A few days ago a customer complained that their Outlook Web App would not load, IIS was giving errors all over the page of “file not found” and other nasty pieces of info. I verified the report, and immediately looked in the event log of the offending server. I was confronted with a whole lot of messages indicating that the c:\windows\system32\inetsrv\config\ApplicationHost.config file had been truncated.
In the situation, the first thing to do was to check the file had indeed been truncated (it had), and fix it. Here though I want to look a little at why it had been truncated first.
From Googling around, it would seem that this happens now and again with various different AV softwares, including, in our case Microsoft’s own built in tools. The logic appears to be that the file is re-written by IIS periodically, and if the AV software locks the file during a re-write, the end of the file fails to write. IIS does keep a history of these config files (as we’ll see in a minute) but it would seem to make more sense to copy the file to the history, than to move the file, then copy back as seems to happen.
The configure file itself exists at c:\windows\system32\inetsrv\config\ApplicationHost.config and is an XML file, so it is very easy to see the tags that are not closed, that indicate that the file has been truncated. Where exactly in the file it gets truncated will depend entirely on the specific case, and it could be anywhere in the file. This makes Google searching a touch more complex as finding a report where the truncation is in exactly the same place in a 200KB file is not really all that likely.
So, what are the possible fixes?
The quickest fix would be to replace the file with some backup of the original. This could come from Shadow Copies on the volume, from a storage snapshot, or from a backup.

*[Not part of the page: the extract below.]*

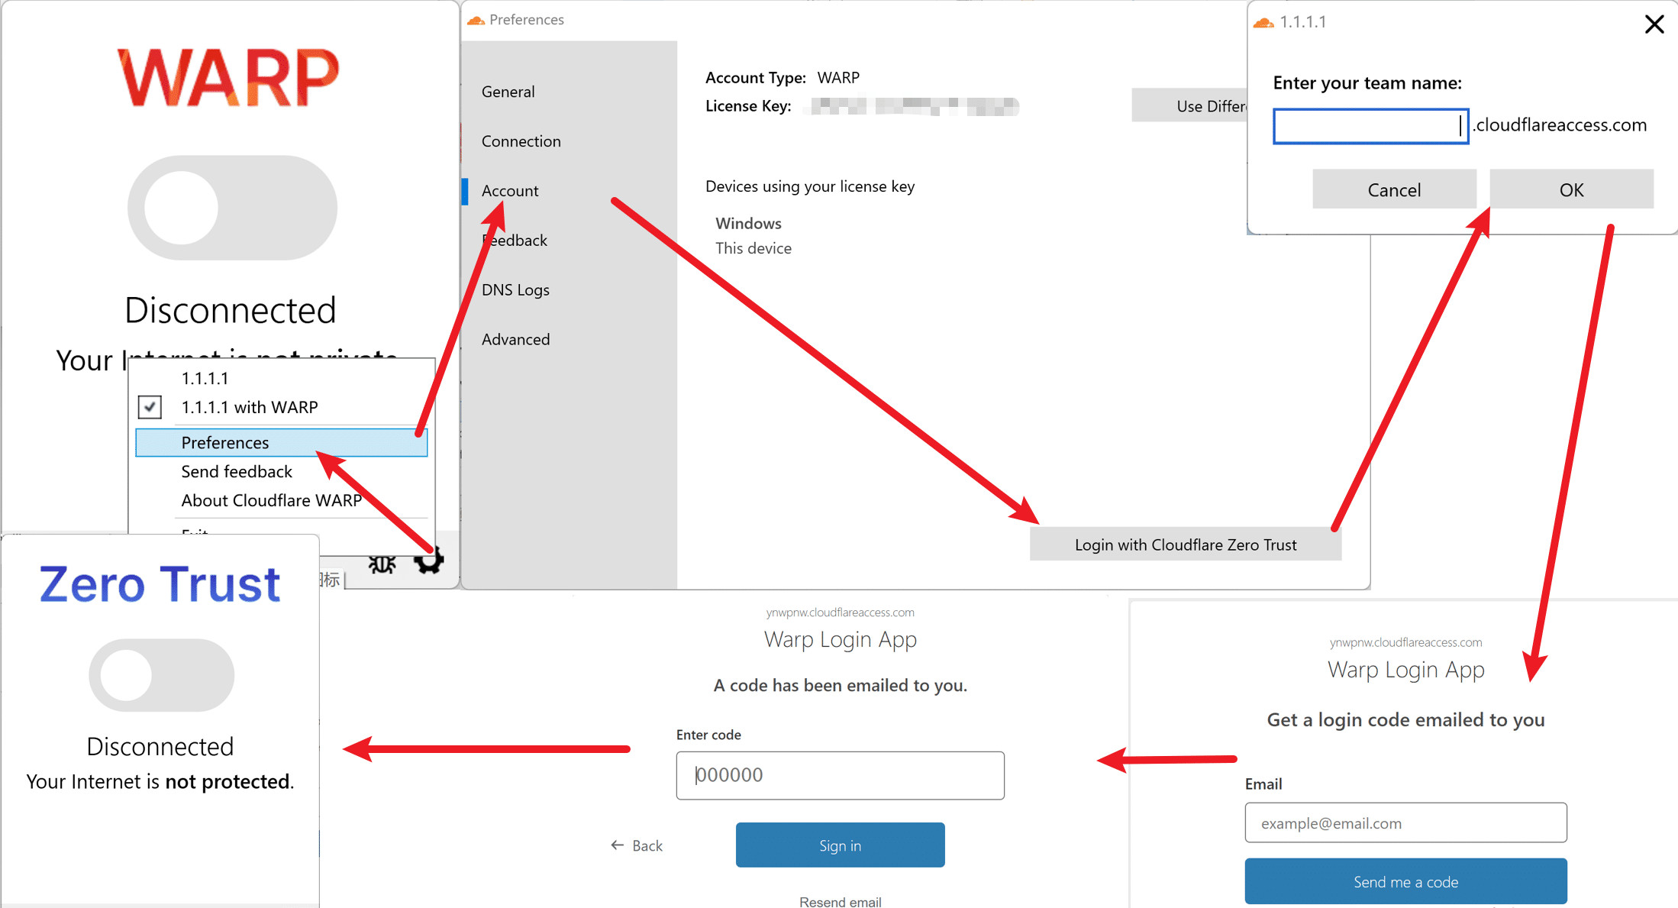The height and width of the screenshot is (908, 1678).
Task: Toggle the WARP connection switch
Action: pyautogui.click(x=232, y=208)
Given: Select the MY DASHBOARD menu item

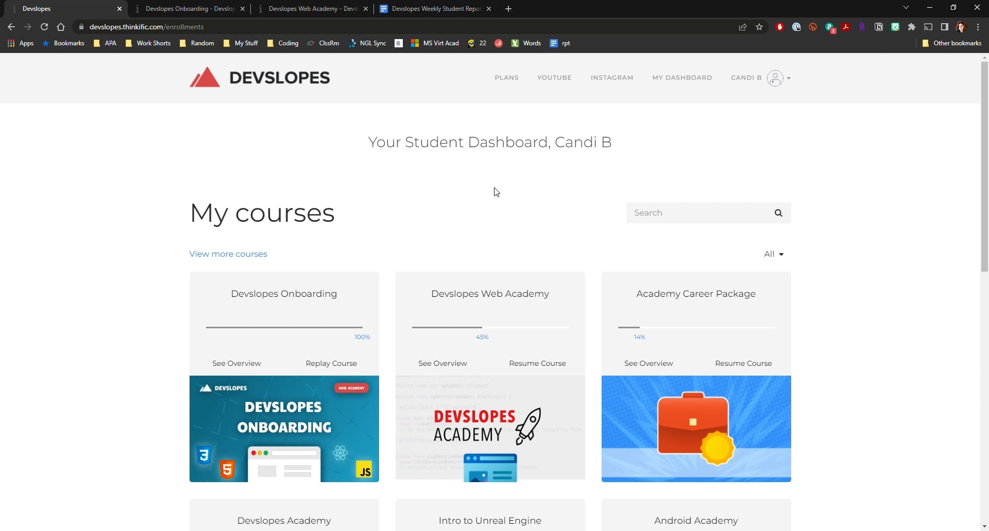Looking at the screenshot, I should click(682, 78).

A backup would take longest, and a copy from shadow copies is just a few clicks, so probably the easiest way to recover.
Unfortunately for me, this was a brand new server, with volume shadow copy turned off, so I had no backup to grab the file from.
A copy from another server performing the same function looked promising, and gave the OWA login page back, but actual logins failed from that point, so I went back to the drawing board.
My next step was to have a look around IIS. There is a folder at c:\windows\system32\inetsrv\history which looked promising, but which doesn’t keep copies of the applicationHost.conf file. Some deeper digging gave me C:\inetpub\history\CFGHISTORY_* which appear to be copies of the IIS config and which *do* contain the file I needed. The day was saved.
To quote Phantom’s CARLOTTA: “Si! These things do happen!” even though they shouldn’t. The best solution is to have reliable, tested backups. In this case having volume shadow copies available would have been a nice quick solution. But the ultimate answer is knowing your software. That IIS backs up files itself is a very good thing, that is isn’t too well documented is not great, that the backups are in two different places is just one of those things. Once you’ve been bitten by it, you will remember well.